• _引用原文_:
"""

为研究土工格栅加筋尾矿坝剪切带影响范围,提升尾矿坝整体稳定性,通过对不同含水率和上覆荷载的尾矿砂进行室内直剪试验,从宏细观2种不同角度分析剪切应变带的影响规律。试验结果表明:试验曲线近似呈线性增长,峰值位移出现在20~25 mm之间,上覆荷载与峰值剪切位移呈正比例关系,增长速度逐渐减缓;尾矿砂含水率为3%、7%、11%和15%,尾矿的密度等幅递减2.2%,随着含水率增大,表观黏聚力逐渐增大,界面摩擦角先增大后减小;建立颗粒流程序(PFC)模型精准定位试验箱中位移变化较大区域并进行细观无标点量测分析,剪切应变带影响距离随尾矿砂含水率增加而减小,减少量缓慢降低。
Abstract
The aim of this research is to enhance the overall stability of tailings dam by identifying the influence range of shear zone of geogrid-reinforced tailings dam. The influence law of shear strain zone was analyzed from macro-and-microscopic perspectives via indoor direct shear tests of tailings sand with varied moisture contents under different overlying loads. Results unveiled that: the test displacement of geogrid-reinforced tailings increased approximately linearly with the peak displacement ranging between 20 mm and 25 mm; overlying load presented a positive proportional relationship with peak shear displacement, and the growth rate of shear displacement gradually attenuated. The water content of tailings sand was 3%, 7%, 11% and 15%, respectively, and the density of tailings declined by 2.2%. With the growth of water content, the apparent cohesion gradually strengthened, and the interfacial friction angle first climbed and then dropped. Furthermore, partical flow code(PFC) model was established to accurately locate the area with large displacement change in the test chamber for meso-scale non-punctuation measurement analysis. The influence distance of shear strain zone reduced with the increase of water content of tailings sand, and such reduction alleviated gradually.

"""

数据清单
"""

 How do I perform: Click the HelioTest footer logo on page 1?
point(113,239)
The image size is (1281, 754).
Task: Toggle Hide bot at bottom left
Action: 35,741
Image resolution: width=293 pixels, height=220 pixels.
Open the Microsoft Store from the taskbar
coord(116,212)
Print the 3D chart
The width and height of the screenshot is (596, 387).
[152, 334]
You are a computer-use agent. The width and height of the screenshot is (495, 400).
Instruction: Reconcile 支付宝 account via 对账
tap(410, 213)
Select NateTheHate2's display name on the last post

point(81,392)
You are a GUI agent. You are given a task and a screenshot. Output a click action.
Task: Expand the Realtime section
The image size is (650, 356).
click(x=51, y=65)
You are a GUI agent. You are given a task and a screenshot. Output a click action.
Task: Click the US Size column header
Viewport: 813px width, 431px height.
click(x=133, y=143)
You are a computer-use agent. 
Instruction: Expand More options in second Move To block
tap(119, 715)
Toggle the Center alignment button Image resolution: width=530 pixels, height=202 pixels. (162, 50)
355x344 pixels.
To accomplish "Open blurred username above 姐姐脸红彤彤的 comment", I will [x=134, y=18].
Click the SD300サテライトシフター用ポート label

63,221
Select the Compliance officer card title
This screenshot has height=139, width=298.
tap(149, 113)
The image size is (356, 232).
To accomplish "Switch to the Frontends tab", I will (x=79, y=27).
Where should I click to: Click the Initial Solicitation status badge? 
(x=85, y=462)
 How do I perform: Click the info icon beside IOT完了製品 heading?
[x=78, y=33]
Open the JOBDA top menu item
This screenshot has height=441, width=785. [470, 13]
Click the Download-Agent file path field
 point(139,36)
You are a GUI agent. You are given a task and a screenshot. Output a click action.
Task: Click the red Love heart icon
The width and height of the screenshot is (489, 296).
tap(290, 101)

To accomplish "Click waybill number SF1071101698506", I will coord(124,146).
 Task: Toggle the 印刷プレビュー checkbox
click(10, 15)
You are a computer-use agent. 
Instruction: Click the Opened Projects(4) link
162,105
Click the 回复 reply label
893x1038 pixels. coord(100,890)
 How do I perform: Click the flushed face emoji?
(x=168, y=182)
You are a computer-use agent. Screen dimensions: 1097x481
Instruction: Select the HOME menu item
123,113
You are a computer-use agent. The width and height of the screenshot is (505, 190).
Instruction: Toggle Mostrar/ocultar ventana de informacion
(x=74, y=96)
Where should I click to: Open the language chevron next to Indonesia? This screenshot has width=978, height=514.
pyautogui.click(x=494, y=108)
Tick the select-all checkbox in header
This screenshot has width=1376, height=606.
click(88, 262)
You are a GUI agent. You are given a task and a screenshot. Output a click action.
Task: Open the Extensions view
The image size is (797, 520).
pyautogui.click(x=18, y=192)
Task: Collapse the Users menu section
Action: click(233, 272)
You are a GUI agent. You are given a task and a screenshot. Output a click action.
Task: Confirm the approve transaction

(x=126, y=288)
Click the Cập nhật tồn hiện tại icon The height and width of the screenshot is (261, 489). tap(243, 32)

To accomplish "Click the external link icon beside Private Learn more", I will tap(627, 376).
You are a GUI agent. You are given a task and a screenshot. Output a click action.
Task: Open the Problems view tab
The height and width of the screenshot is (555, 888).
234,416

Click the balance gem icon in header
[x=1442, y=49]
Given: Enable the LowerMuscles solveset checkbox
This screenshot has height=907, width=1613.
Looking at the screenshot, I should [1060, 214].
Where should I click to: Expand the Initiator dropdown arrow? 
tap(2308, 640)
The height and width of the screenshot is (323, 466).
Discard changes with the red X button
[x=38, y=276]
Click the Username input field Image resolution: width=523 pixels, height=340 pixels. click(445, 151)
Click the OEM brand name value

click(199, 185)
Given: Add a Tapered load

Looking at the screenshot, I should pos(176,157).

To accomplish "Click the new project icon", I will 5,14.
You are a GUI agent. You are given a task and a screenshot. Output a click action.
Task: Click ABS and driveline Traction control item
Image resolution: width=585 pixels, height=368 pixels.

"""

• _任务要求_:
• A. 根据尾矿坝剪切带一文作答,每题答案单独一行,并按题号标注:
(i) 峰值位移出现在哪个范围内?
(ii) 试验所用尾矿砂的含水率有哪几种?
(iii) 随着含水率增大,界面摩擦角如何变化?
• B. 请照原样写出尾矿坝剪切带一文中从“为研究土工格栅加筋尾矿坝剪切”起至“增加而减小,减少量缓慢降低。”止的那一段。

• _所给答案_:
• A.
(i) 20~25 mm之间
(ii) 3%、7%、11%和15%
(iii) 先增大后减小

• B.
为研究土工格栅加筋尾矿坝剪切带影响范围,提升尾矿坝整体稳定性,通过对不同含水率和上覆荷载的尾矿砂进行室内直剪试验,从宏细观2种不同角度分析剪切应变带的影响规律。试验结果表明:试验曲线近似呈线性增长,峰值位移出现在20~25 mm之间,上覆荷载与峰值剪切位移呈正比例关系,增长速度逐渐减缓;尾矿砂含水率为3%、7%、11%和15%,尾矿的密度等幅递减2.2%,随着含水率增大,表观黏聚力逐渐增大,界面摩擦角先增大后减小;建立颗粒流程序(PFC)模型精准定位试验箱中位移变化较大区域并进行细观无标点量测分析,剪切应变带影响距离随尾矿砂含水率增加而减小,减少量缓慢降低。